From the CCS® Sales Blog

March 2016

Viewing posts from March , 2016

Sales Tips: Overcoming Basic Instincts

By John Holland, Chief Content Officer, CustomerCentric Selling®

sales tips for overcoming traditional selling instinctsI’m not sure how many of you have had to drive in countries using the “wrong side” of the road. My first experience was in Ireland. After taking a red eye from Boston at about 6:30 in the morning local time, we headed out in our rental car. It was amazing to realize something usually done instinctively now required thinking. Decisions had to be made when entering roundabouts, making turns, etc. Habits were so engrained I went to get in the wrong side of the car multiple times. The conclusion I made early in this driving experience was that my first impulse was almost always wrong. For example if approaching a car head on, veering to the right (an American instinct) can make you wish you’d opted for the insurance.

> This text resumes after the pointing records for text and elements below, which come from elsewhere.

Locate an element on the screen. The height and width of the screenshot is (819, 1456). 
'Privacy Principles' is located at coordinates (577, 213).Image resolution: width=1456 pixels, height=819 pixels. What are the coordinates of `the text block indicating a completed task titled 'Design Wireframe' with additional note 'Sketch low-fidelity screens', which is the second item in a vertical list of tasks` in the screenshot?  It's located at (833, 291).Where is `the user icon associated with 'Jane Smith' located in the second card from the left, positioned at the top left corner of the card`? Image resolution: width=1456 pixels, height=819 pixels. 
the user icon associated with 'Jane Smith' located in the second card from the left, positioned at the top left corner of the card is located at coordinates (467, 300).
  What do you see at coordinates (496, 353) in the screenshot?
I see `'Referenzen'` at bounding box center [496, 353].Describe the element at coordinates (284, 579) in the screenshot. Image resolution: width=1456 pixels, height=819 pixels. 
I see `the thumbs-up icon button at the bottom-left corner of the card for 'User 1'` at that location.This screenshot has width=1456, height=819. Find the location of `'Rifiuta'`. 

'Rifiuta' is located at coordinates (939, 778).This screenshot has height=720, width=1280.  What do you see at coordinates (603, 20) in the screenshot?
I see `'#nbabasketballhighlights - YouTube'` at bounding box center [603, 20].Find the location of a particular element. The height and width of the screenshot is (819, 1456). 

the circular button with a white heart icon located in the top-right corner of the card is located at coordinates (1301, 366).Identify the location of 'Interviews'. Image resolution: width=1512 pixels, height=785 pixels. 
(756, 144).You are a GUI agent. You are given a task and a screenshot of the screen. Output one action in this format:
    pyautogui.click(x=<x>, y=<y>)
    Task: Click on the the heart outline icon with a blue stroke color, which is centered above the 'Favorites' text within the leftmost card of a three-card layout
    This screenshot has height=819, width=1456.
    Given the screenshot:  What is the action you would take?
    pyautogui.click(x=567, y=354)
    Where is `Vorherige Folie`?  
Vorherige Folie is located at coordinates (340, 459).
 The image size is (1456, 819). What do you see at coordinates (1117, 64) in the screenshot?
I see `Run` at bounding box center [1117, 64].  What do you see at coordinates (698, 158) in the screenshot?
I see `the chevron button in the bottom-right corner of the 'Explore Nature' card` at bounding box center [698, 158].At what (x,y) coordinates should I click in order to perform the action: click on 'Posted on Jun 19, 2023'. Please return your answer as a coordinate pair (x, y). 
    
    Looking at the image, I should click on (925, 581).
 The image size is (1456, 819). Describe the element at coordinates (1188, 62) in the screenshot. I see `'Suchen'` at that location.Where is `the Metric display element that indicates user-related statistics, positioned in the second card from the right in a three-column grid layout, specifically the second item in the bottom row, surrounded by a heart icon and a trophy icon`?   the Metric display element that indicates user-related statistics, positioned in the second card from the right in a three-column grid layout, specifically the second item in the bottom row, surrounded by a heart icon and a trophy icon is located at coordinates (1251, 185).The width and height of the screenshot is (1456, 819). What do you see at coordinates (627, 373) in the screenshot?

It may be time for vendors to give more thought to what they have done for decades in providing sellers so much product training. I appreciate that competent sellers must be knowledgeable about offerings. That said, few vendors have taken a step back and realized the role of sellers has changed over the last 15 years. My question: How often is the product training helpful to B and C Sellers?

Given a choice, most mid to low-level staff within prospect organizations prefer to delay talking to sellers. They do their own research of offerings via the Internet and social networking. I believe this is partly due to baggage about stereotypical salespeople and the belief they are more concerned about earning commission than addressing buyer needs. User-level buyers that have done research are likely to find sellers aren’t especially helpful. My view is an increasing percentage of opportunities start with “expert” buyers contacting sellers later in buying cycles than ever before. 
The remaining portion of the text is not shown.